• Short problem
In the source extract, condense the paragraph that begins "Barth lived in Basel" into a shorter version that keeps its main facts.

• Source extract
The prophet Zechariah had a vision. In this vision Joshua, the high priest, was standing before an angel of the Lord. Satan is there accusing Joshua. Listen to what happens. “Now Joshua was dressed in filthy clothes as he stood before the angel. The angel said to those who were standing before him, ‘Take off his filthy clothes.’ Then he said to Joshua, , ‘See, I have taken your sin, and I will put rich garments on you.’” (Zechariah 3:3-4). Then they put new clothes on Joshua as a sign of God’s grace.
The metaphor of salvation being described in terms of new clothes is best seen in our passage from Isaiah. Isaiah rejoices in the Lord, and then he says why. “God has clothed me with the garments of salvation, he arrayed me in a robe of righteousness” (Isaiah 61:10). Isaiah is very clear that God is the source of his salvation. Look at verse 11. “…the Lord God will make righteousness and praise spring up before all nations” (Isaiah 61:11). Isaiah didn’t make the clothes for himself. He didn’t earn the money to buy them. They are a gift from God. God has given us new clothes. God is the source of our salvation. As Christians, we believe that salvation has come in the person of Jesus Christ. In and through Jesus God has clothed us with salvation and righteousness.
There are at least two consequences that follow. First, we are called to rejoice. We are called to join Isaiah in saying “I will greatly rejoice in the Lord, my whole being shall exult in my God.” (Isaiah 61:10) I love the way it’s worded in The Message: “I will sing for joy in God, explode in praise from deep in my soul!” Because we have been clothed with salvation in Jesus Christ, we are called to overflow with joy.
Karl Barth is considered to be one of the greatest theologians of the 20th century. He had a brilliant mind and wrote massive amounts of books. His writings are complex and often difficult to understand. Yet underneath it there is a joy and playfulness in Barth’s life and in his writings. He once said, “The theologian who has no joy in his work is not a theologian at all. Sulky faces, morose thoughts and boring ways of speaking are intolerable in this science.”
Barth lived in Basel, Switzerland. One day he was riding a bus in the city and a man got on the bus and sat next to Barth. He was obviously a tourist. Barth struck up a conversation with him. “You’re a visitor here, aren’t you? What do you want to see in our city?” The man replied, “I would like to see the great theologian, Karl Barth. Do you know him?” Barth said, “Oh, yes. I shave him every morning.” The man got off the bus, satisfied that he had met Barth’s barber.
Have you ever noticed how many Christmas songs have to do with joy? (Name That Tune) “Joy to the world, the Lord is come.” “O come all ye faithful, joyful and triumphant.” “Hark the herald angels sing, ‘Glory to the newborn King. Peace on earth, and mercy mild, God and sinners reconciled!’ Joyful all ye nations rise…” “Good Christian friends rejoice with heart, and soul, and voice;” The music is joyful and uplifting, because Christmas is a time for joy. The joy is part of the message that the angels first brought to the shepherds. “Do not be afraid; for see – I am bringing you good news of great joy for all the people, to you is born this day in the city of David a Savior, Christ the Lord.” (Luke 2:10)

• Data
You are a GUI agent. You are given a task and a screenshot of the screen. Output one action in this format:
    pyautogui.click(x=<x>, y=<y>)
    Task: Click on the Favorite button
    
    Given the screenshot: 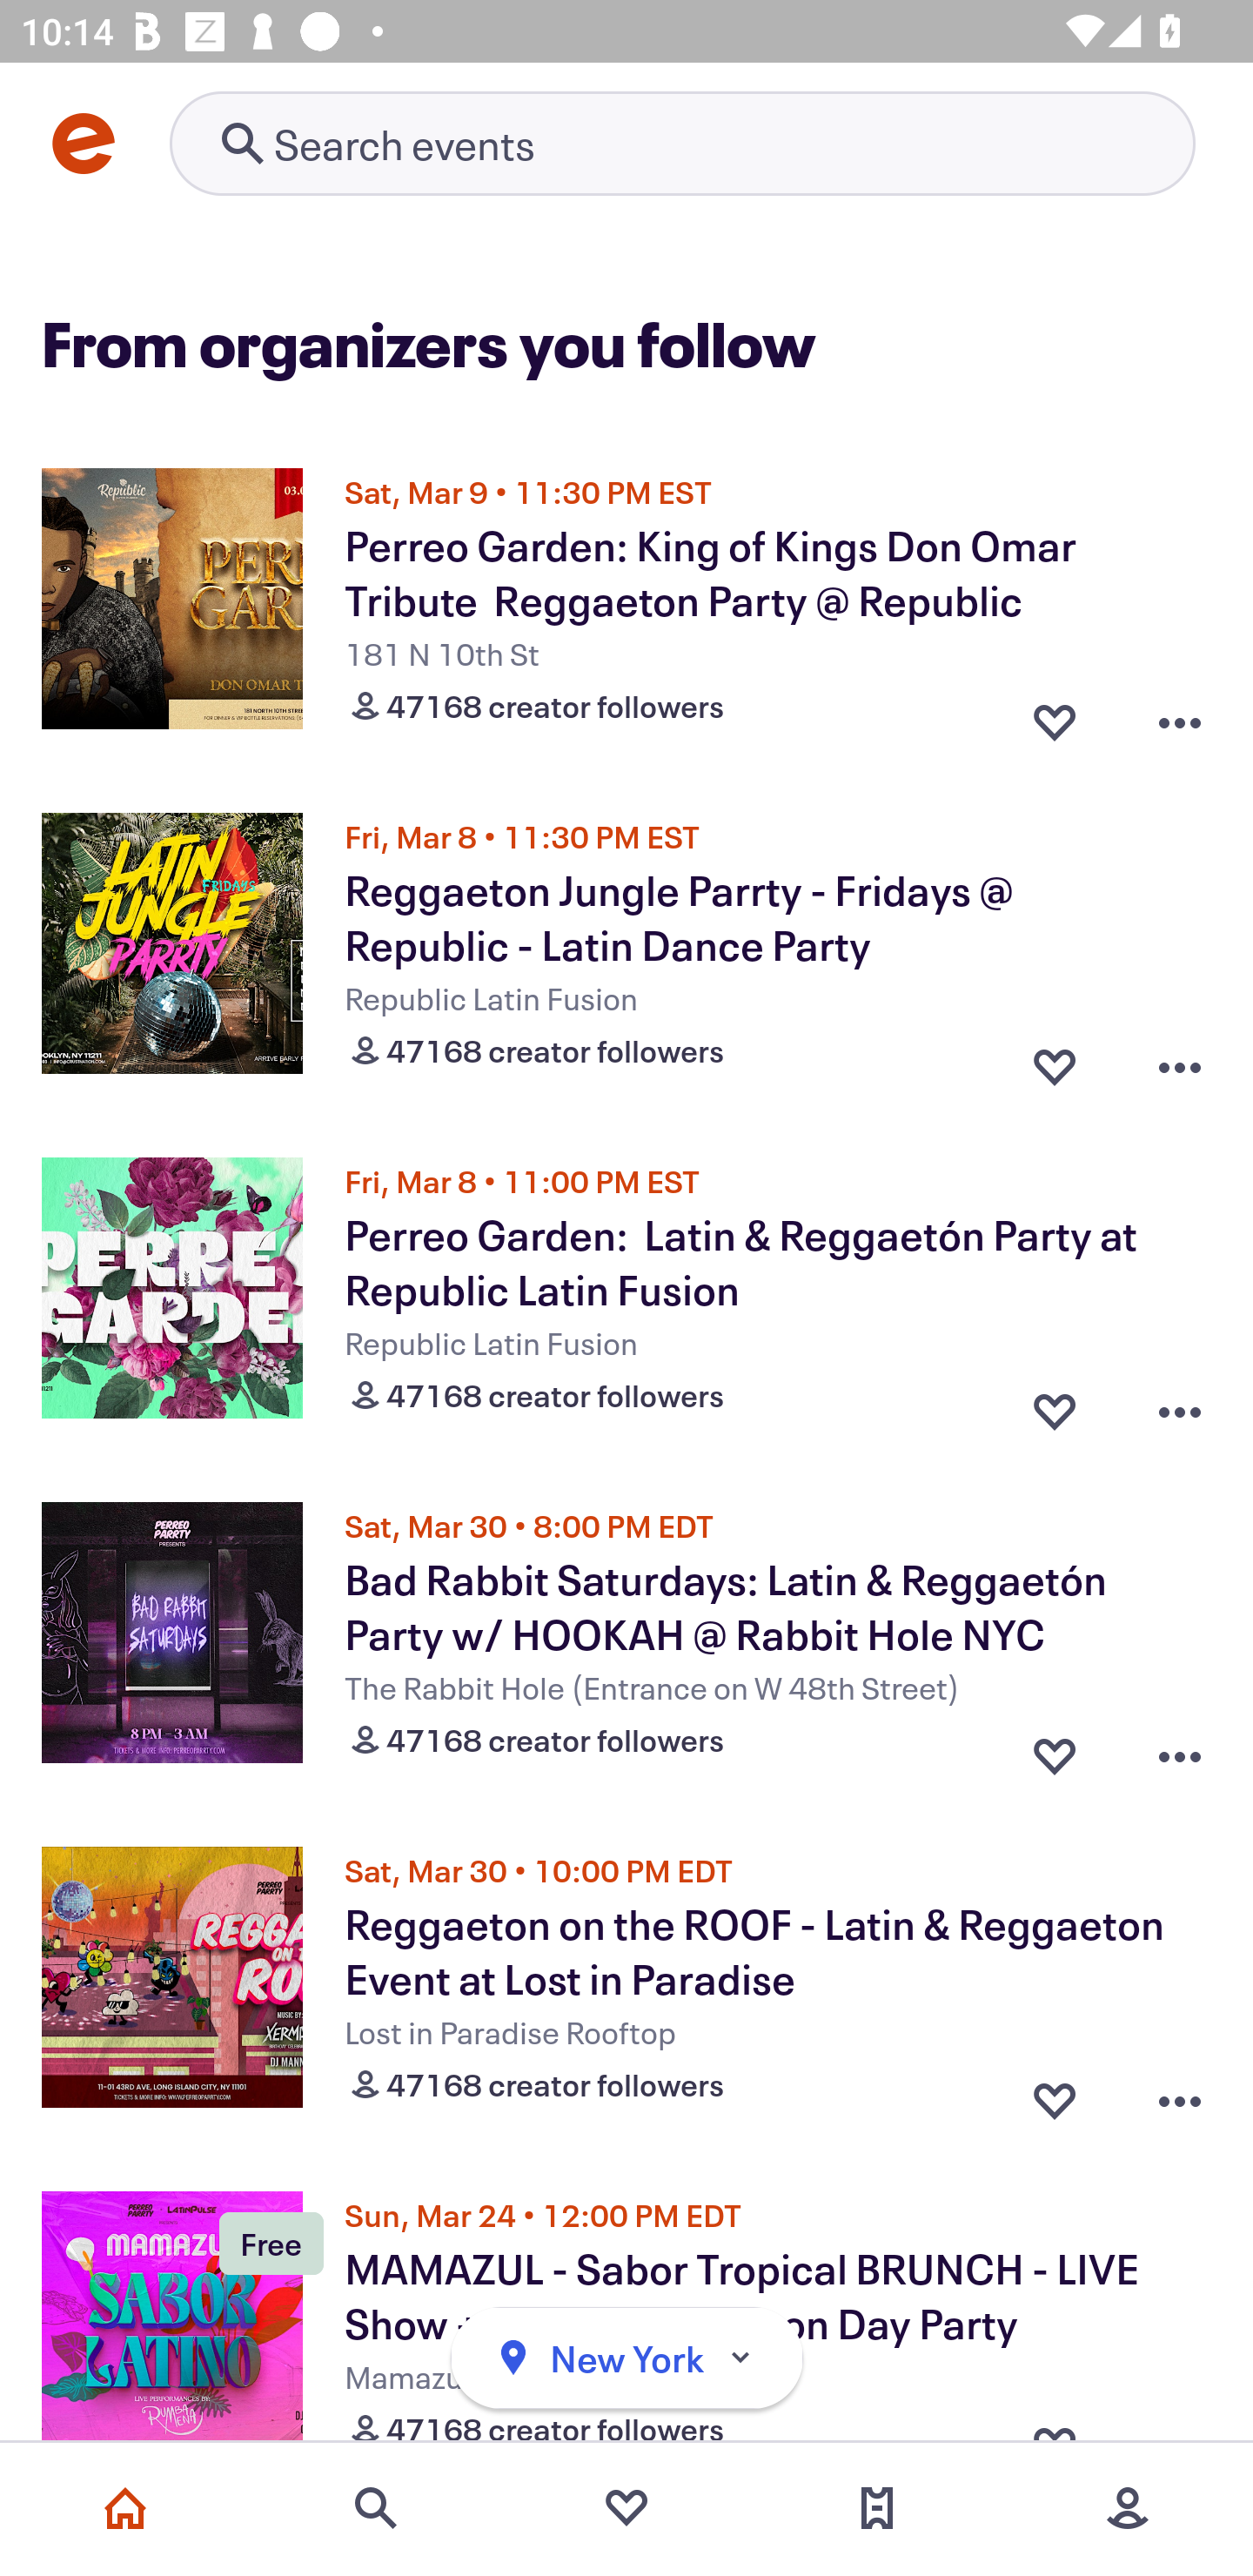 What is the action you would take?
    pyautogui.click(x=1055, y=714)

• Written solution
While riding a bus in Basel, Switzerland, where he lived, Karl Barth chatted with a tourist who had sat down next to him. The man said he wanted to see the great theologian Karl Barth and asked if Barth knew him. Barth answered that he shaved him every morning, and the man got off convinced he had met Barth's barber.